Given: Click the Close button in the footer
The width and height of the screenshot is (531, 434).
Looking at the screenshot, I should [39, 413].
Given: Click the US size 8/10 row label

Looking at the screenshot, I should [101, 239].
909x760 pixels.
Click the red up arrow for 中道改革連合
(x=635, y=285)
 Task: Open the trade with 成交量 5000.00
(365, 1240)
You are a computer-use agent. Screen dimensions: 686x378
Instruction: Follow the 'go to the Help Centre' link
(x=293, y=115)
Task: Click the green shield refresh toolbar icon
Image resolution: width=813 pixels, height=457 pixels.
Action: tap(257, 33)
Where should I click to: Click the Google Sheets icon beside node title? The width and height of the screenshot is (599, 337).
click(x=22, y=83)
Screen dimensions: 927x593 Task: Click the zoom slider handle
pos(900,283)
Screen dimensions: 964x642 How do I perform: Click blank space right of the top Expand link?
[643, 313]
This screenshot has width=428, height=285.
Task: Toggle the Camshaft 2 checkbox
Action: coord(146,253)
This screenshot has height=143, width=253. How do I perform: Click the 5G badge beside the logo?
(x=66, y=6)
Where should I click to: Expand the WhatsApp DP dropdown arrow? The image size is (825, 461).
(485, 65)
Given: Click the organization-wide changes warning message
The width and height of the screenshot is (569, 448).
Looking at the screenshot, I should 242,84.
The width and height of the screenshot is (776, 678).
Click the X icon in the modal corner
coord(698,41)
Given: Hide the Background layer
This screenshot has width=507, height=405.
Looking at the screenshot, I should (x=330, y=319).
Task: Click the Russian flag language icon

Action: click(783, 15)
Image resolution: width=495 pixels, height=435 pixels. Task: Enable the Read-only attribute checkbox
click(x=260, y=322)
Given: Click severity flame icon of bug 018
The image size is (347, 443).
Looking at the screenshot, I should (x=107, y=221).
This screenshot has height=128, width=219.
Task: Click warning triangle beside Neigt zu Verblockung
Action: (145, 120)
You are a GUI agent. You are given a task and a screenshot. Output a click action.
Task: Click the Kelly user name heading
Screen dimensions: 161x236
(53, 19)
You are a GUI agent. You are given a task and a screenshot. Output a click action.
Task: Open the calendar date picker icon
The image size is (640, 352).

━━━━━━

### EXERCISE DIRECTIONS:
The answer should contain only the lines from the first line of the entries through the line holding "You are a computer-use", each exactly as written.

### EXERCISE SOLUTION:
Given: Click the Close button in the footer
The width and height of the screenshot is (531, 434).
Looking at the screenshot, I should [39, 413].
Given: Click the US size 8/10 row label

Looking at the screenshot, I should [101, 239].
909x760 pixels.
Click the red up arrow for 中道改革連合
(x=635, y=285)
 Task: Open the trade with 成交量 5000.00
(365, 1240)
You are a computer-use agent. Screen dimensions: 686x378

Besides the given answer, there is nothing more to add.